Plusieurs acteurs de poids se sont opposés à la loi sur le renseignement. Citons-en quelques-uns : 1) Le lanceur d’alerte Edward Snowden, qui déclarait qu’ « en dehors des États-Unis, les chefs des services secrets en Australie, au Canada et en France ont exploité des tragédies récentes afin d’essayer d’obtenir de nouveaux pouvoirs intrusifs, malgré des preuves éclatantes que ceux-ci n’auraient pas permis d’empêcher ces attaques. […] Lors du passage à l’an 2000, rares sont ceux qui auraient imaginé que les citoyens de pays démocratiques et développés seraient bientôt obligés de défendre la notion de société ouverte contre leurs propres dirigeants. » 2) Ni Pigeons Ni Espions, les acteurs du numérique mobilisés contre la surveillance généralisée d’Internet 3) l’un des pionniers du Web français (dont l’existence remonte à 1992), Altern.org, a quitté la France suite à la loi Renseignement 4) Mon confrère Pierre-Olivier Sur, bâtonnier de Paris, pour lequel cette loi est un « mensonge d’État » qui « menace gravement les libertés publiques », un « fourre-tout où domine l’arbitraire » : « Jusqu’à présent, dans le cadre d’une enquête, on ciblait, on isolait la cible suspecte avant de la placer sous contrôle.
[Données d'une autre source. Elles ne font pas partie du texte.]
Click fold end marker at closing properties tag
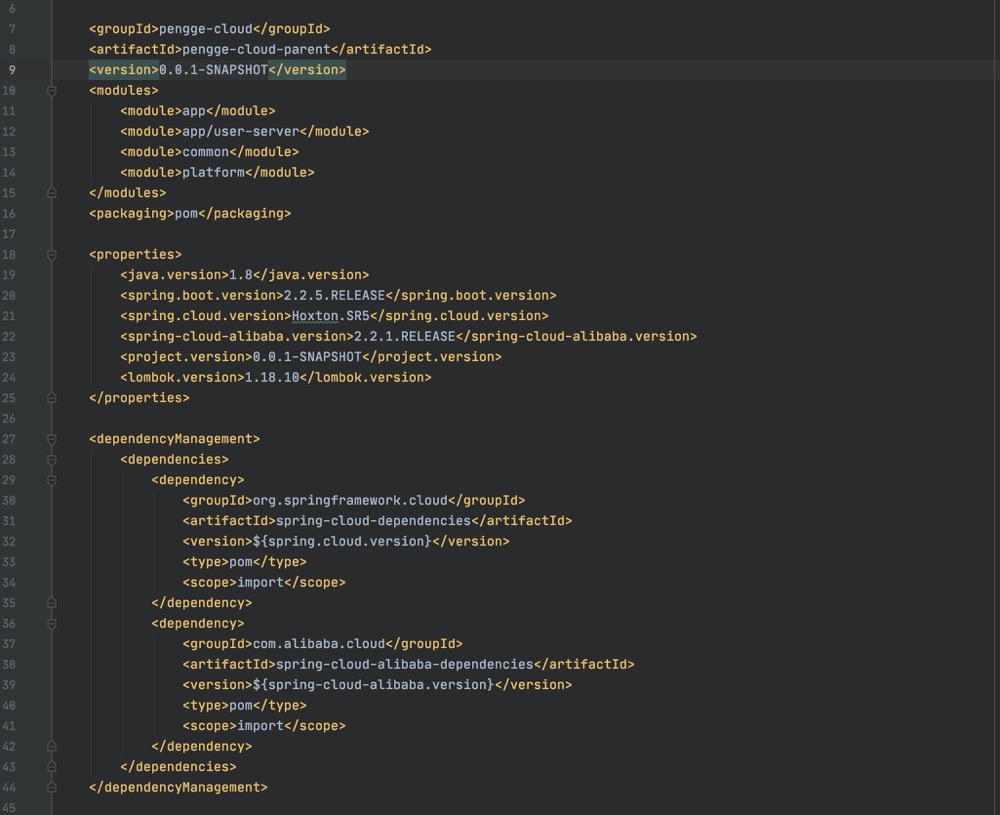 point(52,397)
À l’avenir, on écoutera d’abord tout le monde, parfois sur de vastes zones géographiques. On va inverser la méthode. » 5) Jean-Marie Delarue, président de la Commission nationale de contrôle des interceptions de sécurité (CNCIS), chargée de contrôler les requêtes des services de renseignement, et pour qui cette loi banalise la surveillance de personnes étrangères à une enquête.

Les boites noires et les métadonnées
Même l’Association Française des Victimes du Terrorisme (AFVT) s’oppose à la loi Renseignement, se disant inquiète par certaines dispositions du projet de loi, et demandant « davantage de garde-fous législatifs ». En effet, le fichier judiciaire national automatisé des auteurs d’infractions terroristes prévoit de conserver pendant 20 ans les identités et coordonnées de toute personne mise en examen ou condamnée en première instance pour une affaire de terrorisme, même si elle est innocentée par la suite.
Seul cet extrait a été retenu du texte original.